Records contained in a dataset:
▼
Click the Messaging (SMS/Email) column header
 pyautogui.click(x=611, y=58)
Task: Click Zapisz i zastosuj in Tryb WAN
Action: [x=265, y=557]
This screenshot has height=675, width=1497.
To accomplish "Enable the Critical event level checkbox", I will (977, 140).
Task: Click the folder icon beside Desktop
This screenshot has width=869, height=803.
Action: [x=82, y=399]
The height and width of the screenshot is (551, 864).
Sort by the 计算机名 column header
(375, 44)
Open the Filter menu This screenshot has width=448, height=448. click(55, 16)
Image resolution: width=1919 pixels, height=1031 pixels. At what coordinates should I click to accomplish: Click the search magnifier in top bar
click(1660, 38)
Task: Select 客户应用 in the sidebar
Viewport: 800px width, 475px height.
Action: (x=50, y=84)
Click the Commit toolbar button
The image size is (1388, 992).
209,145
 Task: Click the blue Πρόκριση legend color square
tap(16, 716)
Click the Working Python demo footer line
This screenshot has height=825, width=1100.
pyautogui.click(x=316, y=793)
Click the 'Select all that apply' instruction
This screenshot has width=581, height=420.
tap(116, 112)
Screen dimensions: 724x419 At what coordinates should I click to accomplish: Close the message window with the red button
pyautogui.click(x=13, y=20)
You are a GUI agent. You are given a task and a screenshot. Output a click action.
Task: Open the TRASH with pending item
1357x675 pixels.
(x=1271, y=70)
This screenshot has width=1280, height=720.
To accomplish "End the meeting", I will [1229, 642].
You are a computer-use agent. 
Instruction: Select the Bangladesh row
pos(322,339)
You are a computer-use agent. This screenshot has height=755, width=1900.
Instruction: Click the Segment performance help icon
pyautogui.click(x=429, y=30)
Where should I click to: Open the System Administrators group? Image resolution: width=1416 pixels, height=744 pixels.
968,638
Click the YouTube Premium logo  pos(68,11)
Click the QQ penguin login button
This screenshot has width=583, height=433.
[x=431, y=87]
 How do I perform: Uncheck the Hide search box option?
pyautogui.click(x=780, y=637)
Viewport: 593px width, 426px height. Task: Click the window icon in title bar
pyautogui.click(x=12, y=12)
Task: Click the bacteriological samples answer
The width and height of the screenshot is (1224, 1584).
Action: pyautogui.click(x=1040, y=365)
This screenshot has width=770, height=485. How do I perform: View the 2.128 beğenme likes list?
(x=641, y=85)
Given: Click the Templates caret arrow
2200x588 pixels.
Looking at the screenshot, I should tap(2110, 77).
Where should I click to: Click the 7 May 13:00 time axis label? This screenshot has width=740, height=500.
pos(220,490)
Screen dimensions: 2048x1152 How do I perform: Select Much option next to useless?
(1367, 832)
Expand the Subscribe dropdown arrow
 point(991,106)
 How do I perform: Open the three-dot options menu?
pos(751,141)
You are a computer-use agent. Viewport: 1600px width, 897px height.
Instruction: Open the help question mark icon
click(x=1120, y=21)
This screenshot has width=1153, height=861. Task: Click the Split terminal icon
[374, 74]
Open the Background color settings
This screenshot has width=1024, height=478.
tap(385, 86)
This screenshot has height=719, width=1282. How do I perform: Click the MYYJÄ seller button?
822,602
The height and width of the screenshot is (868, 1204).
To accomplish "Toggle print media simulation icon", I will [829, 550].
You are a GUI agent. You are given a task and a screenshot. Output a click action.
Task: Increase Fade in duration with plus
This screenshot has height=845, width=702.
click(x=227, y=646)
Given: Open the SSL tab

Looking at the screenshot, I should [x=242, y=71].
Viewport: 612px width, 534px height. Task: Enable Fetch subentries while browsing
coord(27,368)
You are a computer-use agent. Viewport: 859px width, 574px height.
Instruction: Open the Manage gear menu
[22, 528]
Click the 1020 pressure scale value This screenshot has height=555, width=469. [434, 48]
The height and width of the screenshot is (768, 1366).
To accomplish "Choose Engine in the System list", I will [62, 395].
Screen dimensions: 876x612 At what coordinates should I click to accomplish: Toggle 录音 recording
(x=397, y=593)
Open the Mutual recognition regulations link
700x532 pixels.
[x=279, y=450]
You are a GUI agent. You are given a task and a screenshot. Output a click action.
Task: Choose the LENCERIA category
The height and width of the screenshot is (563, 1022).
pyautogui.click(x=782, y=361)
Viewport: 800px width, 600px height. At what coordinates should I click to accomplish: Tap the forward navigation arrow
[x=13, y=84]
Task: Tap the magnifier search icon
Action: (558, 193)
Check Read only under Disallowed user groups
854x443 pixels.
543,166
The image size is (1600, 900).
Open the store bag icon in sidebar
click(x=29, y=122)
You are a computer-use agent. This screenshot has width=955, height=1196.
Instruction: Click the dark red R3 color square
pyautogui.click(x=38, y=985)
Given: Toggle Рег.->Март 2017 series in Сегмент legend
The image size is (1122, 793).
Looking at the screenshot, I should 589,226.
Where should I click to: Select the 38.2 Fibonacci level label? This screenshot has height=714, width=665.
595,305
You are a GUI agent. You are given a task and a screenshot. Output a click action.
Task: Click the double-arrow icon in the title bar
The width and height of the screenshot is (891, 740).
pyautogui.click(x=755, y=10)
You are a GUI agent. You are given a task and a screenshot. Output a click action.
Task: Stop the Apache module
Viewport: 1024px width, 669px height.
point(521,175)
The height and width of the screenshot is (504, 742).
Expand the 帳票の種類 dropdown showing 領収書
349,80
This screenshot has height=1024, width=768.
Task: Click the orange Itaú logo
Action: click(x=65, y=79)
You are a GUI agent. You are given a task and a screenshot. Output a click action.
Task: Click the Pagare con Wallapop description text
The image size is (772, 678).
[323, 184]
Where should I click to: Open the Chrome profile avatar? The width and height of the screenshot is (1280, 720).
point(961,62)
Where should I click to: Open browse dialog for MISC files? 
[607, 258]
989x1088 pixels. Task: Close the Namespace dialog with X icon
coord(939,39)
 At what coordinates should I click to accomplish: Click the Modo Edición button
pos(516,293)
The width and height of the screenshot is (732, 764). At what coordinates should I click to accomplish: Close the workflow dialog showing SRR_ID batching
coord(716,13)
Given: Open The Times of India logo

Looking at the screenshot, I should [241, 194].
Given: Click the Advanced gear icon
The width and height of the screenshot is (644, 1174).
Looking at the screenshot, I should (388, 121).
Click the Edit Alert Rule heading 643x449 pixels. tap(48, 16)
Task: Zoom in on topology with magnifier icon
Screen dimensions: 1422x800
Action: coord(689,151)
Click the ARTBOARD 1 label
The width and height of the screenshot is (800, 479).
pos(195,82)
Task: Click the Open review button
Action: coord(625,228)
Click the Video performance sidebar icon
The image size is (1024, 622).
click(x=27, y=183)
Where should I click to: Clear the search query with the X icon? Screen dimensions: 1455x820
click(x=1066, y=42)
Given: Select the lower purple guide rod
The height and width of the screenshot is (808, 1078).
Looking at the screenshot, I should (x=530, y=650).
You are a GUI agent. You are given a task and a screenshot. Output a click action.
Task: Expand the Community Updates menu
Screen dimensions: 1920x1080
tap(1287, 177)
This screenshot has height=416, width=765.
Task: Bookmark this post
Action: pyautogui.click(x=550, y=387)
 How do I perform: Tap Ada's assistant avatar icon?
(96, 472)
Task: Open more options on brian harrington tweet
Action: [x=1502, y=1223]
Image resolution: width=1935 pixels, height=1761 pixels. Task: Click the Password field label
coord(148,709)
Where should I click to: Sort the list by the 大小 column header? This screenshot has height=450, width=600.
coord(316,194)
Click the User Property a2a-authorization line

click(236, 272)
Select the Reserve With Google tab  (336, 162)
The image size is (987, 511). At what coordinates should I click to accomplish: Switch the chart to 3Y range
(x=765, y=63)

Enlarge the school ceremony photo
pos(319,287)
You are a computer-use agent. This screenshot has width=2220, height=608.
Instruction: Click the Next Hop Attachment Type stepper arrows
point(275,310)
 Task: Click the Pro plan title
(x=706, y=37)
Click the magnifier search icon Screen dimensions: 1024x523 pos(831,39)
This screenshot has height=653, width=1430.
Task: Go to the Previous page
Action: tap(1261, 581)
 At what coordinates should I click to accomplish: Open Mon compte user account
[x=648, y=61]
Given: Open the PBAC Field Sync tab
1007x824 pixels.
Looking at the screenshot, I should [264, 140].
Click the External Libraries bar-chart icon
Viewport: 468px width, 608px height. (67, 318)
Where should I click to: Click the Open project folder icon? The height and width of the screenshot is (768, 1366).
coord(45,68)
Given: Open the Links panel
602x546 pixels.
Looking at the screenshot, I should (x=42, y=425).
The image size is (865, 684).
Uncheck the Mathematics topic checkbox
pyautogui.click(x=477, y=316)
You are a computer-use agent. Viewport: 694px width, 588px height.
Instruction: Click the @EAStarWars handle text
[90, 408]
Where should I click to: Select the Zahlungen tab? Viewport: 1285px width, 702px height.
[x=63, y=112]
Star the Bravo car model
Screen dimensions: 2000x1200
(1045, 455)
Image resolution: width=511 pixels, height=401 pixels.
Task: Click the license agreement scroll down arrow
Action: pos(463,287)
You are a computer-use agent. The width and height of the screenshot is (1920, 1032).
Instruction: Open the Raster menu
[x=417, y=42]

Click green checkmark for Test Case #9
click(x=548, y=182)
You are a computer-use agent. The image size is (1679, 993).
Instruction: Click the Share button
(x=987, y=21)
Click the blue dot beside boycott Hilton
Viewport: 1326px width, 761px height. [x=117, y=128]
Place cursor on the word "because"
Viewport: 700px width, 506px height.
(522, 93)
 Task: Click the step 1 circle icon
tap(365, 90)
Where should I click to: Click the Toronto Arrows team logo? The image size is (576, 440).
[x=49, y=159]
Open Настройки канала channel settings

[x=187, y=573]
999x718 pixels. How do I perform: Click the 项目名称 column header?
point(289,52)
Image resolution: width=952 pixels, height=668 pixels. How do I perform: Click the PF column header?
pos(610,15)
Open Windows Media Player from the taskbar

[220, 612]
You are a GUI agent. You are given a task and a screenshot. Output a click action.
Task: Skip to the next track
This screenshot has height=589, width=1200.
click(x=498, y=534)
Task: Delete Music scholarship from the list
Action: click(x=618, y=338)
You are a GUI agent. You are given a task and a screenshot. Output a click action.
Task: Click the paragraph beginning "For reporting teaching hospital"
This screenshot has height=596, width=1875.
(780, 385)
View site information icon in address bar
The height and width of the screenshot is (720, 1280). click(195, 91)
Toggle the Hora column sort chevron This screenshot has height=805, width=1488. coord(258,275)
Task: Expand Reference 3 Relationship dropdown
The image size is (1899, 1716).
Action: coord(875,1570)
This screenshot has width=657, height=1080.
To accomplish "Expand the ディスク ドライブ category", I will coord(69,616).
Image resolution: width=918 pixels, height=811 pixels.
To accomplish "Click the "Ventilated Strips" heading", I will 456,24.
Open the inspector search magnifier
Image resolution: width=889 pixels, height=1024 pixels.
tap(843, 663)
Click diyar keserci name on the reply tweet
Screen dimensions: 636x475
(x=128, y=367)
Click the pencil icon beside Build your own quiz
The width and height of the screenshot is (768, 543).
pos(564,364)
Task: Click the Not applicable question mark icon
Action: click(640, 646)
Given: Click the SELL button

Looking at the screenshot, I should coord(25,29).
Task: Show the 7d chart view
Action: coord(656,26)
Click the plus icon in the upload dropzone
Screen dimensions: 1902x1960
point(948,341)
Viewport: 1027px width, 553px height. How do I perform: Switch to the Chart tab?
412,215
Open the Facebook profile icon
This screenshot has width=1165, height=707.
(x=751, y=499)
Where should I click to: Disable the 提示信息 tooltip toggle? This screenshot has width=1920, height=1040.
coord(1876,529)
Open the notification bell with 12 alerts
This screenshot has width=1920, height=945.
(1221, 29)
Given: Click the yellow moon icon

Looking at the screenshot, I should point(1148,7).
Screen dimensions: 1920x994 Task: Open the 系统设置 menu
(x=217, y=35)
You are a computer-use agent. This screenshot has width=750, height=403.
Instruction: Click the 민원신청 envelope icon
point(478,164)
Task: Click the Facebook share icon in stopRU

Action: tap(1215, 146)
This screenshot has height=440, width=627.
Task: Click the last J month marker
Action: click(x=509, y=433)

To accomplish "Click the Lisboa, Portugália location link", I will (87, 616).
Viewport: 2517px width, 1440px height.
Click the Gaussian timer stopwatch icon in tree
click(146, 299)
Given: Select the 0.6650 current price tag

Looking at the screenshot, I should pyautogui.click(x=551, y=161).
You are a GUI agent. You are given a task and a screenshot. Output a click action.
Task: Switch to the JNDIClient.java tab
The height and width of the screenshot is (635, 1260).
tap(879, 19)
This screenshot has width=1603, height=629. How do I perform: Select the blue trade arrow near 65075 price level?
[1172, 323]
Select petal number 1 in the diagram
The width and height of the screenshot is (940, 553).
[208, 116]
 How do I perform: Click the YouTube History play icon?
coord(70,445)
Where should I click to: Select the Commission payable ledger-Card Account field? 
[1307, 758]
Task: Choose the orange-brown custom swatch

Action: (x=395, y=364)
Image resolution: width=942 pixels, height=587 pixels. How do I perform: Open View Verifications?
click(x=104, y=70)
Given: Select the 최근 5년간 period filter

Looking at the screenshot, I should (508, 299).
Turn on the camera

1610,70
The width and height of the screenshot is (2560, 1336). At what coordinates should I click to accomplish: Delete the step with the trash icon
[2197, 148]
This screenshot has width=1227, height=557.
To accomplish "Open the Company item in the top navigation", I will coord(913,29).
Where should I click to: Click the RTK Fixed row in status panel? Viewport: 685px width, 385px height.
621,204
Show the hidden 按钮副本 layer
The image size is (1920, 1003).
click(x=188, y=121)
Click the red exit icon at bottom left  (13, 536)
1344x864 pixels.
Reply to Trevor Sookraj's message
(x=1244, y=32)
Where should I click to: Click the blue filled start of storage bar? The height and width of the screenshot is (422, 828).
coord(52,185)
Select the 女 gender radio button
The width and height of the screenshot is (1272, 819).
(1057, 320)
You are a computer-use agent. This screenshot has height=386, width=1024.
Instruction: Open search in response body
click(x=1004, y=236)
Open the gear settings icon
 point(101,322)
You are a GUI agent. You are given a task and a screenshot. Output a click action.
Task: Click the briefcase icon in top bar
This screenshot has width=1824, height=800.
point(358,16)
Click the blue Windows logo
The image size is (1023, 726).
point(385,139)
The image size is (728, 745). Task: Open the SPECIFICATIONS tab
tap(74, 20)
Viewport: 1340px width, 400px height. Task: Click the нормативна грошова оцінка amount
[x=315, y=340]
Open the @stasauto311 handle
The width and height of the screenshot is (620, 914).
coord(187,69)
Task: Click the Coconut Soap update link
▲
From the entries, copy every line in which the word "computer" occurs.

**EXPECTED ANSWER**
You are a computer-use agent. 
You are a computer-use agent. This screenshot has height=755, width=1900.
You are a computer-use agent. Viewport: 1600px width, 897px height.
You are a computer-use agent. Viewport: 859px width, 574px height.
You are a computer-use agent. This screenshot has width=955, height=1196.
You are a computer-use agent. This screenshot has width=2220, height=608.
You are a computer-use agent. Viewport: 694px width, 588px height.
You are a computer-use agent. The width and height of the screenshot is (1920, 1032).
You are a computer-use agent. The image size is (1679, 993).
You are a computer-use agent. This screenshot has width=750, height=403.
You are a computer-use agent. This screenshot has height=386, width=1024.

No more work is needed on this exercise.